I remember that Turangalila so well. The same forces had given it earlier at the Festival Hall whilst Sir Charles Groves, John Ogden and Jeanne Loriot had performed it with the BBCNSO in Manchester a couple of years earlier. I heard the Manchester one on the radio and the two London ones live. The Manchester performance was frenetic, Groves very nervous and seeming to want to get it over with. It was clear he loved the work but was so fast. The next performance saw him relax a little and the Prom one was one of the finest I have ever heard: I would guess some ten minutes longer than the Manchester one. Hugh Bean led the BBCSO like one possessed.
But Chris, he was not that fast at all. It's just that some other conductors started to apply the brakes. Check out the available recordings of early performances:
Désorormière (1950 - first European performance) 63'48", Rosbaud (1951) 69'52", and the first studio recording, a decade later, Le Roux (1961) 75'37".
At the risk of sounding pedantic, "Ogdon", please!...
A fair correction in this instance, I think, ahinton. It's all too easily catching. I found myself typing "Ogden" shortly after reading the initial message. I knew it was Ogdon, but ...
Thanks, Bryn, for the timings, now in place, and to fellow pedant, ahinton. "Loriod" and "martenot" also needed correcting! Works in progress, Death and the Maiden from the Busch Quartet and Haitinks Prom of Mahler 9 .

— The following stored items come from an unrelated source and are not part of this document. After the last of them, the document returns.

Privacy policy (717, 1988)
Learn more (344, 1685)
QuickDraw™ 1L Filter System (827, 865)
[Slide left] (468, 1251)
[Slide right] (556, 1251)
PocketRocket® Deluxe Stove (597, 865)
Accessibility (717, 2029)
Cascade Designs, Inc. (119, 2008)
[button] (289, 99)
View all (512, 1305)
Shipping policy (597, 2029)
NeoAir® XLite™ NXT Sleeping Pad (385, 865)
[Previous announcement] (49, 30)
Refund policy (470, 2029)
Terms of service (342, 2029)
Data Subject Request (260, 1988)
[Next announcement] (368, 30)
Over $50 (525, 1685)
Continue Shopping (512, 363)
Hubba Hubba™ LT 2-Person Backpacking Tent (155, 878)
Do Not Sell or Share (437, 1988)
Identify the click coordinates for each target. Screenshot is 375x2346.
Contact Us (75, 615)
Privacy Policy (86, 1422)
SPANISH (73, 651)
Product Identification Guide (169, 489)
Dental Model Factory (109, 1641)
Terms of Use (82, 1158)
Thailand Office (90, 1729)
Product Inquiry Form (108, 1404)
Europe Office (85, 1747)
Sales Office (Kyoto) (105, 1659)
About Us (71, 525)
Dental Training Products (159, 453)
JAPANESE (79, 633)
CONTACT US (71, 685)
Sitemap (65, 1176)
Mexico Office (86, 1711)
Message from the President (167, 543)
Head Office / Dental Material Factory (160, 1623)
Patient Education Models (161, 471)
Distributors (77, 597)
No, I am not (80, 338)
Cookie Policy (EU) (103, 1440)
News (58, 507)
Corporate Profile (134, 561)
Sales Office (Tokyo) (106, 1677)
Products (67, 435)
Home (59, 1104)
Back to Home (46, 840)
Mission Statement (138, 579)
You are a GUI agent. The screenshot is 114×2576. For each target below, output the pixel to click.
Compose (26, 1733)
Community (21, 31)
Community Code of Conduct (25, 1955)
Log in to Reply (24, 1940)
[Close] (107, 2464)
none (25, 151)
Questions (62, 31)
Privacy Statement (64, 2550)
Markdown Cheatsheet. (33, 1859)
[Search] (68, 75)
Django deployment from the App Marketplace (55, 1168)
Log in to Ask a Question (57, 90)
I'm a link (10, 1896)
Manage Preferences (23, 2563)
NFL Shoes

Clive, like several other posters, I'm incredibly thrilled to hear this Turangalila again - I was all of 13 in 1969 and remember listening to it at my grandad's house on his (then) rather wonderful radiogram. It was such an exciting experience then and re-hearing it now, Groves does the piece really well. He also gave it in Liverpool a few times (Messiaen was present for at least one of those performances) so I think must have been fond of it. Thank you so much!
I too was very impressed with this Turangalila and was wondering where I could find other historic classic recordings from the proms.